On June 3, 1863, Gen. Lee left Fredericksburg and headed west to the Shenandoah Valley, the invasion route of the North. Gen. Lee’s first stop was around Culpeper Court House in Culpeper County.

His cavalry under J.E.B. Stuart is massed just to the north and below the Rappahannock River near Brandy Station, a whistle-stop on the Orange and Alexandria Railroad.

Lee’s invasion plans were unknown to Union Gen. Joseph Hooker, but he certainly noticed the large mass of Confederate Cavalry in Culpeper County.

He turned to his new cavalry commander Gen. Alfred Pleasonton and gave orders to destroy or disperse the rebel threat.

At dawn on June 9, 1863, Gen. Pleasonton sent two Federal cavalry columns across the Rappahannock River. The column that crossed at Beverly Ford immediately ran into an unknown hornet’s nest of Confederate cavalry guarding the ford. With J.E.B. Stuart’s cavalry alerted, this marked the beginning of the Battle of Brandy Station.

Fighting raged along St. James Church and Yew Ridge. Union Gen. John Buford was to say, “Out flew the sabers, and most handsomely they were used” as both sides engaged one another on horseback.

The advancing Federal column from Kelly’s Ford emerged at the rear of J.E.B. Stuart. What happened next was cavalry charges and countercharges as the battle swirled around Fleetwood Hill, where both sides went pistol to pistol, saber to saber, saddle to saddle, and stirrup to stirrup for hours.

In the end, the Confederate cavalry managed to thwart the Federals and own the battlefield. This Confederate victory marked the end of the Confederate cavalry’s dominance in the east. The Federal cavalry came of age at this battle, and from this point in the war on, it gained strength and confidence.

With nearly 20,000 total cavalry combatants, this will become the largest cavalry battle in North America. In the end, Union casualties will be 900, and Confederate casualties will be 400.

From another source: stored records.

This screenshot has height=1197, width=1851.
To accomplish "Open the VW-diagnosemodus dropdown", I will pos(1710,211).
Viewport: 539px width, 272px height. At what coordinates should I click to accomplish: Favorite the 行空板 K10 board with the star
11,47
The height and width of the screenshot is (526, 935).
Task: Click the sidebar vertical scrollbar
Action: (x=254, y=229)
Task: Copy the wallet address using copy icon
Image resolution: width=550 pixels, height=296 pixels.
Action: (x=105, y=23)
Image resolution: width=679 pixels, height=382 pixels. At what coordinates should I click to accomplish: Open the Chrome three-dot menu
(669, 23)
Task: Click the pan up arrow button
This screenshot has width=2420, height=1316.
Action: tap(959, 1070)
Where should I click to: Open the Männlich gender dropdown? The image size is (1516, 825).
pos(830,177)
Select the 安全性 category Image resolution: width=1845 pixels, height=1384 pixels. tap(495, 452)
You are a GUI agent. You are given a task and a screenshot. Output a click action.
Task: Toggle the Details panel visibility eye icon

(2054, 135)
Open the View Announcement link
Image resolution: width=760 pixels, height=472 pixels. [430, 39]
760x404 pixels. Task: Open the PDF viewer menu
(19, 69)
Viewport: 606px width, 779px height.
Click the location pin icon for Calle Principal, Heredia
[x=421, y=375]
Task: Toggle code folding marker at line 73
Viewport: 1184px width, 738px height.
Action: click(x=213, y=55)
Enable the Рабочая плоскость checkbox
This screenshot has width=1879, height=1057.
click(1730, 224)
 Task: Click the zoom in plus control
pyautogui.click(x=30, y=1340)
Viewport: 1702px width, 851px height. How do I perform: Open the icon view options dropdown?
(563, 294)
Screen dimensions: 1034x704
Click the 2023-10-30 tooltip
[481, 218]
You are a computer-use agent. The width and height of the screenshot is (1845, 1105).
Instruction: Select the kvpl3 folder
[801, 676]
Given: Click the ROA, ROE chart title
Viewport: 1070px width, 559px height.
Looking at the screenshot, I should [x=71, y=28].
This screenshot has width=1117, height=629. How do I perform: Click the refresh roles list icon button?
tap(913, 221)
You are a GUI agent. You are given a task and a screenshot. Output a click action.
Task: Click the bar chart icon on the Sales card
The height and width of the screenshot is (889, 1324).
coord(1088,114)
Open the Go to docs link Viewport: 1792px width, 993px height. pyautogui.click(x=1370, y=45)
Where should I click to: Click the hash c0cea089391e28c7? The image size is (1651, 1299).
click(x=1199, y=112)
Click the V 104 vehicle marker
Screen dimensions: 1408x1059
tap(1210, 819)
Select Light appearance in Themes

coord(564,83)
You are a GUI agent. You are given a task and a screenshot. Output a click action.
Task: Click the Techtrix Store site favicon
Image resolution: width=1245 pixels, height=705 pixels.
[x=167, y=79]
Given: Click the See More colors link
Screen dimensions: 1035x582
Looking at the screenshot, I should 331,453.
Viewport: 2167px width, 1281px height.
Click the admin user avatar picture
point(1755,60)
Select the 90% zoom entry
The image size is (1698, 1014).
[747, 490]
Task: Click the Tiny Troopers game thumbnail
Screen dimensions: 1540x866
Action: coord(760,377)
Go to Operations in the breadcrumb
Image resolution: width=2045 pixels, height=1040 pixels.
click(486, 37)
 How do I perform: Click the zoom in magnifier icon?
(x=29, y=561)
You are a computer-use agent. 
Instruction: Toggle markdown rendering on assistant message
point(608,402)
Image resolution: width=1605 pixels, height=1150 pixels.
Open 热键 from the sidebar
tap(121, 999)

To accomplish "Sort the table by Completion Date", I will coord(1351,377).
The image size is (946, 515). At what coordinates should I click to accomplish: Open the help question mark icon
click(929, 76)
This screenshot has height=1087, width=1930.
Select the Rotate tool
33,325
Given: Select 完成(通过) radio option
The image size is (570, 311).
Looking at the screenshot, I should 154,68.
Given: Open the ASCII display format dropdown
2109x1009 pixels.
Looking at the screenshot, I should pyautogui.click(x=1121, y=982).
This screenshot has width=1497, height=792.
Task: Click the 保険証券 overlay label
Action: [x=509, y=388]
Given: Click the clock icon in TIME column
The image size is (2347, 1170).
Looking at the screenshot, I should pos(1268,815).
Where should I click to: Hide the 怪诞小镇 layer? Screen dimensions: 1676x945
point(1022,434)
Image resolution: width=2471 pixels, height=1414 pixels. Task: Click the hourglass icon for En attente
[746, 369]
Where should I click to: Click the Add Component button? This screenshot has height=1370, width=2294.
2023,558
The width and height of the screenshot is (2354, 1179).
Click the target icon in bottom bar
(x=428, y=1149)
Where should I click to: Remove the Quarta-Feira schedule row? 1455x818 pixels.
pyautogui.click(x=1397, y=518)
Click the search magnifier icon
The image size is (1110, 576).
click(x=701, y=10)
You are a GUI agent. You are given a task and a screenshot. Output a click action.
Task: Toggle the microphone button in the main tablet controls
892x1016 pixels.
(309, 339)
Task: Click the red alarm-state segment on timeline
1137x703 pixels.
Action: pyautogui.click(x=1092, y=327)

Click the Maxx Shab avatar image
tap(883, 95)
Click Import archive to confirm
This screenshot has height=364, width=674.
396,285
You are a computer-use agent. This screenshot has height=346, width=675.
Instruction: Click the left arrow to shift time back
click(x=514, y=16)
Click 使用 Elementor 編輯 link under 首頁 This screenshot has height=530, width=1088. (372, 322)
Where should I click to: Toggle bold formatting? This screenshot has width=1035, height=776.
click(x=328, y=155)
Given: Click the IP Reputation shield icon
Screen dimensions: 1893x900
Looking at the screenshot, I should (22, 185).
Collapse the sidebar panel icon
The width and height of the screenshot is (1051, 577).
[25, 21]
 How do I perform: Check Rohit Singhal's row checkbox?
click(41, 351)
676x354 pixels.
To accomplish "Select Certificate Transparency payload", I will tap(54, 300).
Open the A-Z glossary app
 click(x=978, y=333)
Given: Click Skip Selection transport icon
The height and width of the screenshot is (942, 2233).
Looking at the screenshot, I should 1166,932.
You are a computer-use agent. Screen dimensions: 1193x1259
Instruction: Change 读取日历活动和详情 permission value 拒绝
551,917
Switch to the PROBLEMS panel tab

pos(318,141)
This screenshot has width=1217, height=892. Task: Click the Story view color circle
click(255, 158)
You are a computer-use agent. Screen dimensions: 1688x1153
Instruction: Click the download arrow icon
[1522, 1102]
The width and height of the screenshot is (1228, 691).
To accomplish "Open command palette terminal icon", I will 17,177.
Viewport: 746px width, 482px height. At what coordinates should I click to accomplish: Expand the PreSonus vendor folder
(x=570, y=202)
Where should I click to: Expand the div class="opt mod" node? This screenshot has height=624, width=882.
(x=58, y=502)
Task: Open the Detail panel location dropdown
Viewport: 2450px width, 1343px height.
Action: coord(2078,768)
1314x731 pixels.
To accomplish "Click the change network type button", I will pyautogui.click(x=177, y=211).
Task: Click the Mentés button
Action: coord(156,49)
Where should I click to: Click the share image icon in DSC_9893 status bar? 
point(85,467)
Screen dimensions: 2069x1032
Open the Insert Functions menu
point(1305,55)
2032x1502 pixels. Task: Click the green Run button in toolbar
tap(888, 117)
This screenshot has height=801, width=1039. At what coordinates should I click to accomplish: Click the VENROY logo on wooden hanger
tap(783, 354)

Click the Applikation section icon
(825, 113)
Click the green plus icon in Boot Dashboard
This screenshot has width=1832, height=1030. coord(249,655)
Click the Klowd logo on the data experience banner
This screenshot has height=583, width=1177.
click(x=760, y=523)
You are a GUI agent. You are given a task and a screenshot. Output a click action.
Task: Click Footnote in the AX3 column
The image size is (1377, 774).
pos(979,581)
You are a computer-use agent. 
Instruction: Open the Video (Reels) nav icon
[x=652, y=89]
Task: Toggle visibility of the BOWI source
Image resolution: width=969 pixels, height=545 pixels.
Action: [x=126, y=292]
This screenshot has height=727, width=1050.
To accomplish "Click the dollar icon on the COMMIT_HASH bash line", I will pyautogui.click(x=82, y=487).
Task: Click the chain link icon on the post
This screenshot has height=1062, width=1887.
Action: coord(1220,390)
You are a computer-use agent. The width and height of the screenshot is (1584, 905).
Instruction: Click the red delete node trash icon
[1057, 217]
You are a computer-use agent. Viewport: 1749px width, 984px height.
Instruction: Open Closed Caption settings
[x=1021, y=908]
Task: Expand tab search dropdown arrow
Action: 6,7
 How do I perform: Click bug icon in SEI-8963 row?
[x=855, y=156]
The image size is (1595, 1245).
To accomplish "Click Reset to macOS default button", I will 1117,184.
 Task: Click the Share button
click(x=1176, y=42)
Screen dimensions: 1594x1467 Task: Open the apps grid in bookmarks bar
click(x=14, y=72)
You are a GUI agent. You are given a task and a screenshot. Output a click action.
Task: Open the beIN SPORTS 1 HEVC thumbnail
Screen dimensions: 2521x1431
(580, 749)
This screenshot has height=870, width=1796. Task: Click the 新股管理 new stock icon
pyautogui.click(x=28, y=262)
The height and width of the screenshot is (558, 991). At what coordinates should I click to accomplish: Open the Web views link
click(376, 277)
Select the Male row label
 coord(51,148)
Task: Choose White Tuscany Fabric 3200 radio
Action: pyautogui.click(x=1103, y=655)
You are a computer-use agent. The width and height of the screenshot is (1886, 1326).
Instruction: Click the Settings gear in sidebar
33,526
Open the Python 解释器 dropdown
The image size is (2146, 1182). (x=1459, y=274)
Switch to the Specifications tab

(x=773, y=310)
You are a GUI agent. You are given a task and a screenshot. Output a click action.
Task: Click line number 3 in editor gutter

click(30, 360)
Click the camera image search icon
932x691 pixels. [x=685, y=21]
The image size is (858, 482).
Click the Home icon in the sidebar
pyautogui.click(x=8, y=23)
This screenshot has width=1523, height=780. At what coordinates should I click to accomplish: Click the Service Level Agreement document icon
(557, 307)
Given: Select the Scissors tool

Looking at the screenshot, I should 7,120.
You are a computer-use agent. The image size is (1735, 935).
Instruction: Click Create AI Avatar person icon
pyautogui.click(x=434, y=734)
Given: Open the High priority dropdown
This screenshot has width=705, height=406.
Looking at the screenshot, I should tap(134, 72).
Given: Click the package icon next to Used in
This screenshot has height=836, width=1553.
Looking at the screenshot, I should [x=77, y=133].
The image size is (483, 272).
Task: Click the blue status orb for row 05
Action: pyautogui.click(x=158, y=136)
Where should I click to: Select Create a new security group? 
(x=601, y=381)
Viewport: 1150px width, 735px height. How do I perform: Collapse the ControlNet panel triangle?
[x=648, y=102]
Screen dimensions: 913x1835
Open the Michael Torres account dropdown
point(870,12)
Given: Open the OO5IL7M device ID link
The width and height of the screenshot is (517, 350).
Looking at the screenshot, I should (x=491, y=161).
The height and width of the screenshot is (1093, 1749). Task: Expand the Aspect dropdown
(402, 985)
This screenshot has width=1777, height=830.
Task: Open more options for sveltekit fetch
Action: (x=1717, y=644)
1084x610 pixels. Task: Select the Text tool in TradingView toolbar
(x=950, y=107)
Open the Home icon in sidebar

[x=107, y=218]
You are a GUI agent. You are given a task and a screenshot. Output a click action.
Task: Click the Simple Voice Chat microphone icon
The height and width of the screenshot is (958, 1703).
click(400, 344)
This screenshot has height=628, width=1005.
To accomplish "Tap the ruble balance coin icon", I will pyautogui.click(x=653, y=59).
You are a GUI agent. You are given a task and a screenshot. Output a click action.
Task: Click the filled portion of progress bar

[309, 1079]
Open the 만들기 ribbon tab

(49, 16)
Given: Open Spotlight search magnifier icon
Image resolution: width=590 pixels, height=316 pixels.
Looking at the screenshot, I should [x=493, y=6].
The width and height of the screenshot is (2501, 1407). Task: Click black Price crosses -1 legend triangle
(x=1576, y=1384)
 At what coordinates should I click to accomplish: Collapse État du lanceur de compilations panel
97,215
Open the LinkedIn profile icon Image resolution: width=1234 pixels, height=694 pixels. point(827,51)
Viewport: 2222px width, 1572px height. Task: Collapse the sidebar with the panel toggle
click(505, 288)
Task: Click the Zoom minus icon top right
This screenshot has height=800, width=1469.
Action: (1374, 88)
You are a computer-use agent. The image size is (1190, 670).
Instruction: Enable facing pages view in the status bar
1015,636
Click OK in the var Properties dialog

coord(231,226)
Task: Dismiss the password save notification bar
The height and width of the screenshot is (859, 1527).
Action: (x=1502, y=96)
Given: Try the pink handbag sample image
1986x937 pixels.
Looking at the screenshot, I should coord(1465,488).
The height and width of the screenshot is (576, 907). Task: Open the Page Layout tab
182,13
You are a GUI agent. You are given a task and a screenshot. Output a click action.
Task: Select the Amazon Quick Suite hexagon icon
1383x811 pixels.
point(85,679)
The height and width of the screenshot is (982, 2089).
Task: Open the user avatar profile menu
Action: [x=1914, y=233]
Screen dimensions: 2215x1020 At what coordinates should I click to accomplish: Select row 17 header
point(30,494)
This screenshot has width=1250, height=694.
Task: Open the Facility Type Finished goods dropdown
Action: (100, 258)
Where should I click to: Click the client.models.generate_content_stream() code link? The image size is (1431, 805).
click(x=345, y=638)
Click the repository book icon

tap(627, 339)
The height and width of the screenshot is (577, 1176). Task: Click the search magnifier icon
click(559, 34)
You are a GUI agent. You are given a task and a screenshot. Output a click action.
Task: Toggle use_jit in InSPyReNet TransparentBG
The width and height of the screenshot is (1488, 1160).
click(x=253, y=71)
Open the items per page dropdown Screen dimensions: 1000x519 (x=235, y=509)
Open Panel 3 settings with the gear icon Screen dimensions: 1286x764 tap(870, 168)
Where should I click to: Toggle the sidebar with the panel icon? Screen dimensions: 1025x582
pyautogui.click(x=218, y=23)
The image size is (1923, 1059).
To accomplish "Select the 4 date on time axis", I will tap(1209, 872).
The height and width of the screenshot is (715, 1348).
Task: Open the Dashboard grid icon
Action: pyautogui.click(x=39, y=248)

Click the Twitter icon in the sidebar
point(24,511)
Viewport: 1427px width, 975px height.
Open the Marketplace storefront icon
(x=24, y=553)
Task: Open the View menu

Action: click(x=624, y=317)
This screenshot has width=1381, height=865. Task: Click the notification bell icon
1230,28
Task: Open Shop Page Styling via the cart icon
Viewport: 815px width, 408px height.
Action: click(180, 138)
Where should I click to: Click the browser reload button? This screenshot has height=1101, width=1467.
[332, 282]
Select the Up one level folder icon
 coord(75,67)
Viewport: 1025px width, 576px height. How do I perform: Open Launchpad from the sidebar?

Notable Places of Interest at the Brandy Station Battle Site

  • Graffiti House – The battlefield visitor center with information and interpretive material on the battle.
  • Auburn House – Historic plantation home constructed in 1855 and was the site of grand Confederate cavalry reviews. (Private property)
  • St. James Church Ruins – An Episcopal church that sat on the Confederate defensive line, it was later demolished by Union troops for building materials during the winter encampment of 1863-1864.
  • Observation Telescope – Placed on Fleetwood Hill, this observation telescope gives the viewer a closer look at the surrounding battlefield landmarks.